▽

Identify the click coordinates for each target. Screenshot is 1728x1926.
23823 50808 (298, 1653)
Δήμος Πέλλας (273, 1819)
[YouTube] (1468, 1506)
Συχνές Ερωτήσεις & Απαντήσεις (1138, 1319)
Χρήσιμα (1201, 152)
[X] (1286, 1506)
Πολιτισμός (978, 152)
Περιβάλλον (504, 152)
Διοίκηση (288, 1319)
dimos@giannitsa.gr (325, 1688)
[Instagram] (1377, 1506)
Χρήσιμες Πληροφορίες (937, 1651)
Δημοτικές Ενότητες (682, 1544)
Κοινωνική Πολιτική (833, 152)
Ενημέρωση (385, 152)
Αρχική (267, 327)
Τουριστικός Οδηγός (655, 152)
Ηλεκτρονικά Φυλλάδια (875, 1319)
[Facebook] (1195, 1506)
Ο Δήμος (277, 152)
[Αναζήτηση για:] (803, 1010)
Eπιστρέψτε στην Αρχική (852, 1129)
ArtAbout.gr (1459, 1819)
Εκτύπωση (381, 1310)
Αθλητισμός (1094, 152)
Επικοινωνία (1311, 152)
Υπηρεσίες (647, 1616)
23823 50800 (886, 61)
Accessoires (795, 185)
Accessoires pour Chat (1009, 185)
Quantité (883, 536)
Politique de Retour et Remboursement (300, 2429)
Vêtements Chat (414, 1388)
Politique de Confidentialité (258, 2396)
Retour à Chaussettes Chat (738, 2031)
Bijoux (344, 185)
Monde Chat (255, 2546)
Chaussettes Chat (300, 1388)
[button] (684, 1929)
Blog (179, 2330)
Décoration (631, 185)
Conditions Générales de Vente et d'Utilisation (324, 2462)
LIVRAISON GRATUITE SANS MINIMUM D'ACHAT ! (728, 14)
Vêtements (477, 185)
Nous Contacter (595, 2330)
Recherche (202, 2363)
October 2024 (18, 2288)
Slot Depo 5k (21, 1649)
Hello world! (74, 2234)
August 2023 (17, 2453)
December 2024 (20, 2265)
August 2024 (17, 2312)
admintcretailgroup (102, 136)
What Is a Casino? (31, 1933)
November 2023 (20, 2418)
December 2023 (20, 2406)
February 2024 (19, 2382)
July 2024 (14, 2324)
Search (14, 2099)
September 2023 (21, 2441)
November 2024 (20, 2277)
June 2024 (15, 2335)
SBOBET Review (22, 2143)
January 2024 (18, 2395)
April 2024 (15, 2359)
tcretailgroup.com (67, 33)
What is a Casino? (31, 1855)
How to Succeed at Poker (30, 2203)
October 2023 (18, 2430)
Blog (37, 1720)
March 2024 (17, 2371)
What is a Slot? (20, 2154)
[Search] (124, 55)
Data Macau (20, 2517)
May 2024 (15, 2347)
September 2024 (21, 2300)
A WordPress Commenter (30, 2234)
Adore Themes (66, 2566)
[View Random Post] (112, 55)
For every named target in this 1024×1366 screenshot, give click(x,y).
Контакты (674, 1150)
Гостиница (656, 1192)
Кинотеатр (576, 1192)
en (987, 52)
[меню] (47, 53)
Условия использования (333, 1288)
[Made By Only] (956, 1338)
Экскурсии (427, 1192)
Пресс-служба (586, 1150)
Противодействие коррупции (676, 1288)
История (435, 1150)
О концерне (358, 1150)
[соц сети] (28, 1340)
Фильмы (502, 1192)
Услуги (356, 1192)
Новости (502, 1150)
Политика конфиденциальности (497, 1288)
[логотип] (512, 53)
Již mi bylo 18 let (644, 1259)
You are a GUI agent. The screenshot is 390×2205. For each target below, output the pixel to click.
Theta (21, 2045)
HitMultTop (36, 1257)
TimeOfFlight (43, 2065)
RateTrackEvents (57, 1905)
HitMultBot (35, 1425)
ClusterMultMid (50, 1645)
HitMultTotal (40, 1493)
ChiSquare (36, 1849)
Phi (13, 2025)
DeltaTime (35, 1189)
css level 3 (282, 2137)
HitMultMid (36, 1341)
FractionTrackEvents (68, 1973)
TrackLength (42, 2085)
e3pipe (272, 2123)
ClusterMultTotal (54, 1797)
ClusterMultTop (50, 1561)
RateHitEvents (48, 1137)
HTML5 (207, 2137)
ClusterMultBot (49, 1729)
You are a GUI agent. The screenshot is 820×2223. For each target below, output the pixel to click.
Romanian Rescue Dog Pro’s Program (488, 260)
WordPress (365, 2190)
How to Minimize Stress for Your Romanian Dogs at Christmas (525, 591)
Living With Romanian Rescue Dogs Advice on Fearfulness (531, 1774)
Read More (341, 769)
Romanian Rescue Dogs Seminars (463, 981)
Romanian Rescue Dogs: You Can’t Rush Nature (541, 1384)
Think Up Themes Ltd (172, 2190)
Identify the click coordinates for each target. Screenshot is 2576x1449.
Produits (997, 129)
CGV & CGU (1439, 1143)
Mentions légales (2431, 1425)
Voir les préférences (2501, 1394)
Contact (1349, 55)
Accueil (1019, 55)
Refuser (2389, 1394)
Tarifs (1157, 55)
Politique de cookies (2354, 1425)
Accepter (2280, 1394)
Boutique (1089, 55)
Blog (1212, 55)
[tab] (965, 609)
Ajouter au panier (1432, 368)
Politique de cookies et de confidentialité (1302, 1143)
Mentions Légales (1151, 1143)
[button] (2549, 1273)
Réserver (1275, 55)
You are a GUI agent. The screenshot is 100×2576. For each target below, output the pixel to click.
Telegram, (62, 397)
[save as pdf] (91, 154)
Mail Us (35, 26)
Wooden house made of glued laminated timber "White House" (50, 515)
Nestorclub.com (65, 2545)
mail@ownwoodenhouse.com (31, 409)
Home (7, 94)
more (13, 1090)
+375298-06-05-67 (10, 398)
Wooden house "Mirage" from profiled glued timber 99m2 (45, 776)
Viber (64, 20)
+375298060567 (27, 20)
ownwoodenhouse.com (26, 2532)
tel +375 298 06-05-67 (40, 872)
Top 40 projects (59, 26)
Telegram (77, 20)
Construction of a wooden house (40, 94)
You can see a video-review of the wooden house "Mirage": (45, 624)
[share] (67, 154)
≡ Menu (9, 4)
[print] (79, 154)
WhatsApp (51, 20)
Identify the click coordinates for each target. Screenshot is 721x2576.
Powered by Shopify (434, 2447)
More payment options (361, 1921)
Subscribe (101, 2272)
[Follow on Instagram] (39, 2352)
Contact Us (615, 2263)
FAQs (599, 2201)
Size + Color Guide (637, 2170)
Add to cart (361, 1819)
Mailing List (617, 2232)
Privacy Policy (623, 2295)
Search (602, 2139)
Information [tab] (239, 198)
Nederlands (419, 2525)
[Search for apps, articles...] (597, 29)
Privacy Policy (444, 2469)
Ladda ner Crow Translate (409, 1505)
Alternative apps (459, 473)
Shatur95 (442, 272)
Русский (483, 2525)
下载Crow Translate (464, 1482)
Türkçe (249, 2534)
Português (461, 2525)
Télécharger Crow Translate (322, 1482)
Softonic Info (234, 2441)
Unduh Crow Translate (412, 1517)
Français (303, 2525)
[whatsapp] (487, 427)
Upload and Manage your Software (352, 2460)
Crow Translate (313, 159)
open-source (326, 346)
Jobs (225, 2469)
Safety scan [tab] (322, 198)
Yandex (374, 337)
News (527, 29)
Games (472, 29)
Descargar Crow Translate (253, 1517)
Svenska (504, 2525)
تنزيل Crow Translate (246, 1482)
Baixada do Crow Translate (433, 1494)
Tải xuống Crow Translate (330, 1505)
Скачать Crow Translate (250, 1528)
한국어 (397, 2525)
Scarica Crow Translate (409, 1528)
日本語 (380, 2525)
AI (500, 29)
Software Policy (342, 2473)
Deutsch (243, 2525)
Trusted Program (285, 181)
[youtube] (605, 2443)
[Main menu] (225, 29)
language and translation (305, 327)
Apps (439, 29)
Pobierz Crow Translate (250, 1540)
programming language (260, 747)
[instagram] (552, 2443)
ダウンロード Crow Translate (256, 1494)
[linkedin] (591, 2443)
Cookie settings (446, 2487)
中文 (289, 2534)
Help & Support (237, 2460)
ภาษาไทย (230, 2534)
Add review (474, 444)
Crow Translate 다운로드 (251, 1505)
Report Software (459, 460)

△

Please reproduce the lines from the line with "[Made By Only] (956, 1338)" to the line with "Read More (341, 769)", both ends included, exactly as they appear above.

[Made By Only] (956, 1338)
Экскурсии (427, 1192)
Пресс-служба (586, 1150)
Противодействие коррупции (676, 1288)
История (435, 1150)
О концерне (358, 1150)
[соц сети] (28, 1340)
Фильмы (502, 1192)
Услуги (356, 1192)
Новости (502, 1150)
Политика конфиденциальности (497, 1288)
[логотип] (512, 53)
Již mi bylo 18 let (644, 1259)
You are a GUI agent. The screenshot is 390×2205. For each target below, output the pixel to click.
Theta (21, 2045)
HitMultTop (36, 1257)
TimeOfFlight (43, 2065)
RateTrackEvents (57, 1905)
HitMultBot (35, 1425)
ClusterMultMid (50, 1645)
HitMultTotal (40, 1493)
ChiSquare (36, 1849)
Phi (13, 2025)
DeltaTime (35, 1189)
css level 3 (282, 2137)
HitMultMid (36, 1341)
FractionTrackEvents (68, 1973)
TrackLength (42, 2085)
e3pipe (272, 2123)
ClusterMultTotal (54, 1797)
ClusterMultTop (50, 1561)
RateHitEvents (48, 1137)
HTML5 (207, 2137)
ClusterMultBot (49, 1729)
You are a GUI agent. The screenshot is 820×2223. For each target below, output the pixel to click.
Romanian Rescue Dog Pro’s Program (488, 260)
WordPress (365, 2190)
How to Minimize Stress for Your Romanian Dogs at Christmas (525, 591)
Living With Romanian Rescue Dogs Advice on Fearfulness (531, 1774)
Read More (341, 769)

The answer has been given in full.